The Jews in America Trilogy (39 page)

Read The Jews in America Trilogy Online

Authors: Stephen; Birmingham

Buneau-Varilla then went quickly back to the Seligman offices. At a desk in the partners' room he wrote a Panamanian Declaration of Independence and a constitution. He went to Macy's and bought silk for a Panama flag, which he had designed himself and, at James Seligman's summer house in Westchester, he spent a long evening stitching his new flag together. The following Monday he boarded a train for Washington and, as he said later, “I called on President Roosevelt and asked him point-blank if, when the revolt broke out, an American war ship would be sent to Panama to protect American lives and interests [including Seligman interests]. The President just looked at me; he said nothing. Of course, a President of the United States could not give such a commitment, especially to a foreigner and private citizen like me. But his look was enough for me.”

And of course the warship
Nashville
did go to Panama to oversee the
crisis. It stood offshore, and its presence was a considerable morale factor for the seceding Panamanians—and helped persuade the Colombians to put down their weapons. The day was won for Philippe Buneau-Varilla, and for the Seligmans. The hand-stitched flag fluttered aloft, saluting one of the greatest public-relations triumphs of the age.

The Seligmans, understandably, were eager to show their gratitude to their new friend. They made a series of discreet suggestions to certain of
their
friends in Washington, and presently the most implausible event in an altogether unlikely career had come to pass: Philippe Buneau-Varilla, a citizen of France, was appointed the first Ambassador of the Republic of Panama to the United States.

Old Jesse Seligman had, in the meantime, withdrawn almost completely from the Panama Canal and its problems. After the failure of the first canal company, and the ordeal of the Congressional investigation, he too had begun to fail. Now Jesse's pride was assaulted again—from a place that wounded him even more.

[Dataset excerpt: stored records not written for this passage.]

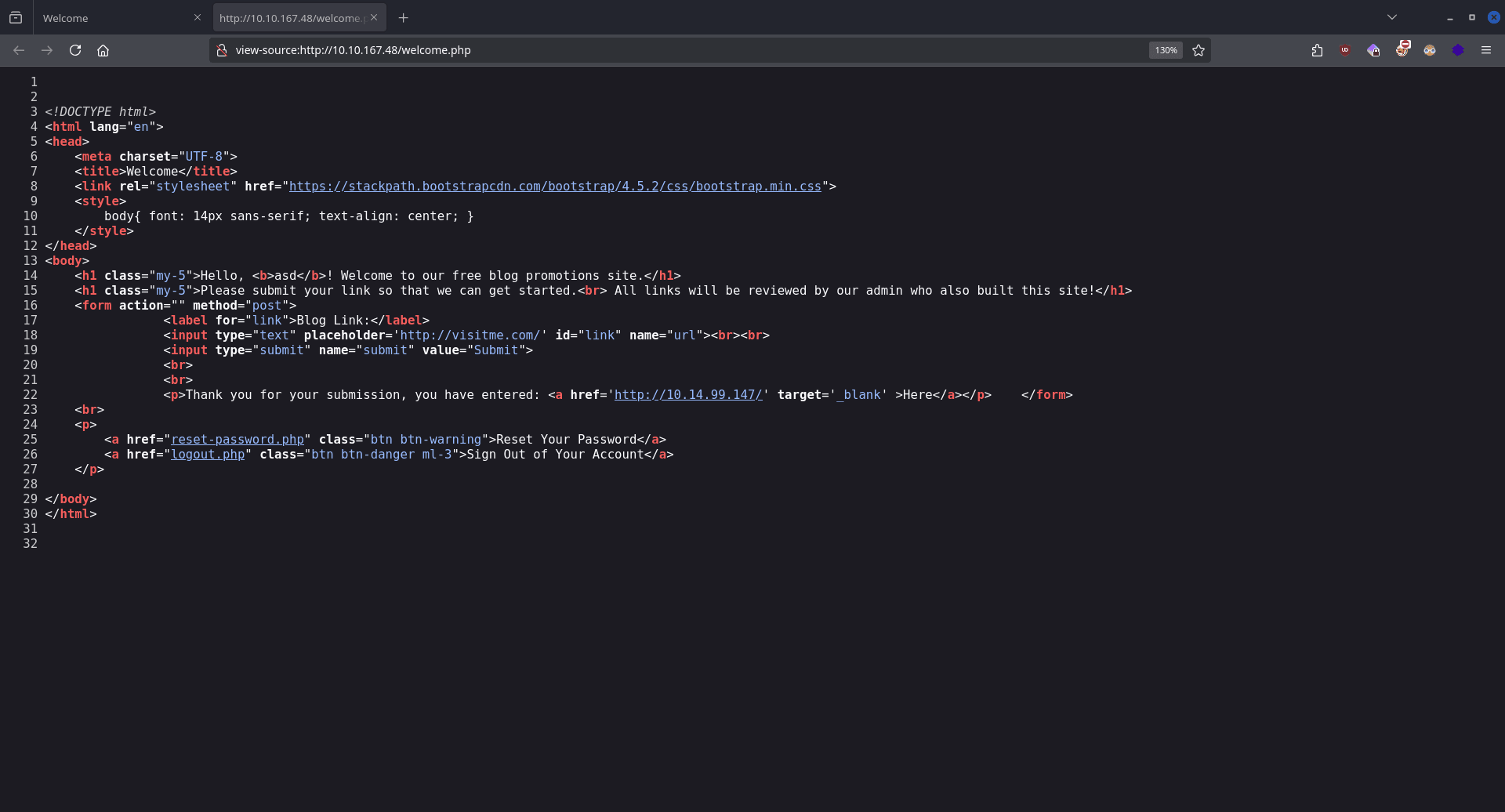Open the bootstrap.min.css stylesheet link
Image resolution: width=1505 pixels, height=812 pixels.
(x=555, y=187)
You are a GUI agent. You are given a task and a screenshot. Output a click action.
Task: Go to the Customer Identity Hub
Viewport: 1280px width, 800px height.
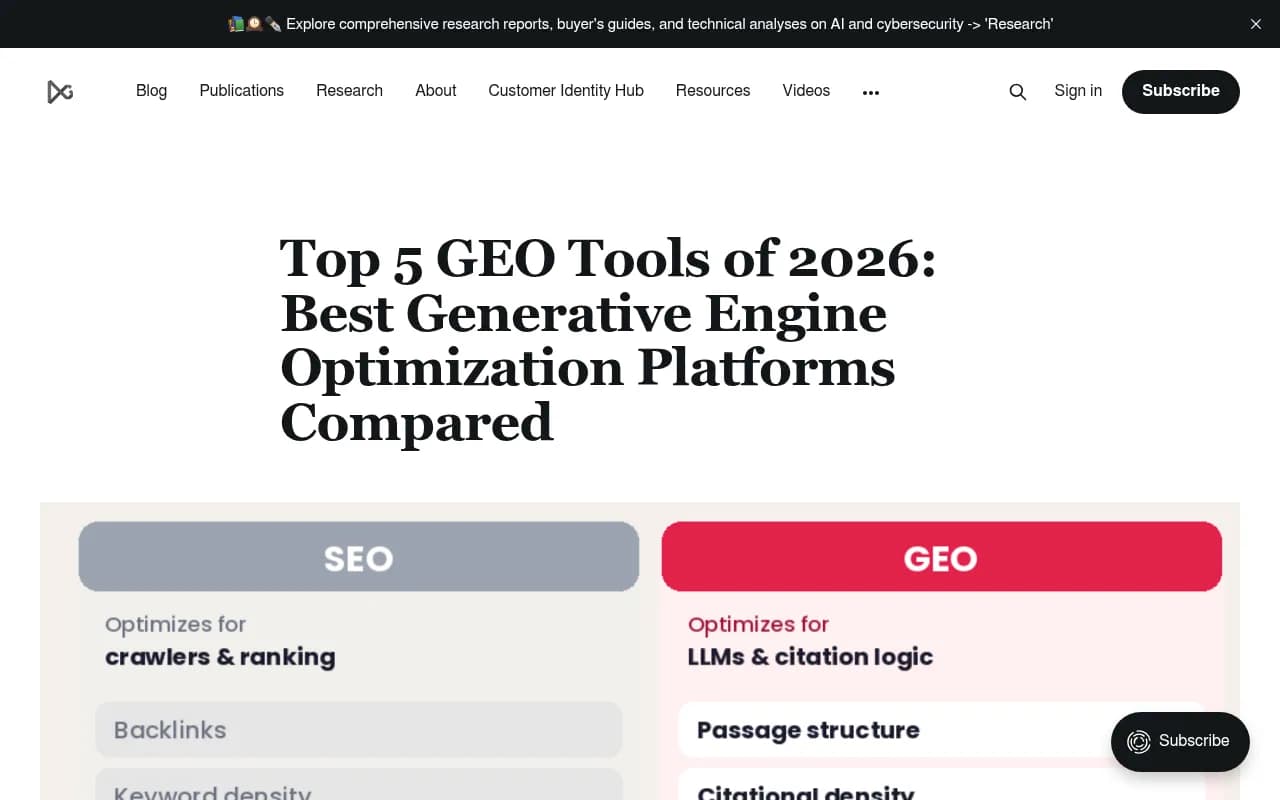click(x=566, y=91)
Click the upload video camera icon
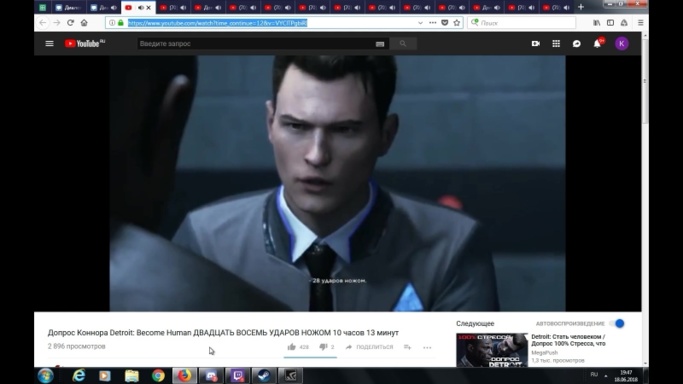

The situation in New York's private clubs had become, in the 1890's, as it continues to be today, a complicated one. The Knickerbocker had a Jew among its founding members—Moses Lazarus, the father of Emma. The Union Club, older and far grander, had several Sephardic Lazaruses, Nathans, and Hendrickses. It had also had August Belmont, and it now had his sons—August, Jr., Oliver, and Perry—and it had at least one acknowledged German Jew, the banker Adolph Ladenburg. Though James Speyer campaigned vigorously against organizations which discriminated against Jews, he himself was considered “the only Jew in the Racquet Club.” For years, the most steadfastly anti-Jewish club in New York was the University, though the Yale seal, partly in Hebrew, on the club's McKim façade, often led people to suppose otherwise. The University Club had reciprocal privileges with the Bath Club in London, to which Isaac Seligman, and several of his sons, belonged. Yet when Isaac Seligman visited New York and attempted to stay at the University Club, he was advised against it. Other clubs operated on policies that were consistent only in their inconsistency.
*

The Union League was Jesse Seligman's favorite club. He and his brothers Joseph and William had been virtually founding members. Joseph had been a vice president of the club at the time of his death,
and now, in 1893, Jesse also was a vice president. Yet, though perhaps Jesse hadn't noticed it, or refused to believe it, the Union League Club had already begun to adopt a certain “policy.” Jesse's son Theodore was a young lawyer, recently out of Harvard, and had come to New York to practice. It seemed natural, to both Jesse and his son, that Theodore should join the Union League, which the Seligmans fondly thought of as part of the family. Theodore's membership was sponsored by Mr. LeGrand Cannon, a founding member, and he was seconded by General Horace Porter. Many other distinguished members, including Joseph Choate and Elihu Root, were stanchly behind him. Yet, when action was taken on his membership application, Theodore Seligman was rejected. With exemplary lack of tact, the membership committee explained to Jesse that it was “not a personal matter in any way, either as to father or son. The objection is purely racial.”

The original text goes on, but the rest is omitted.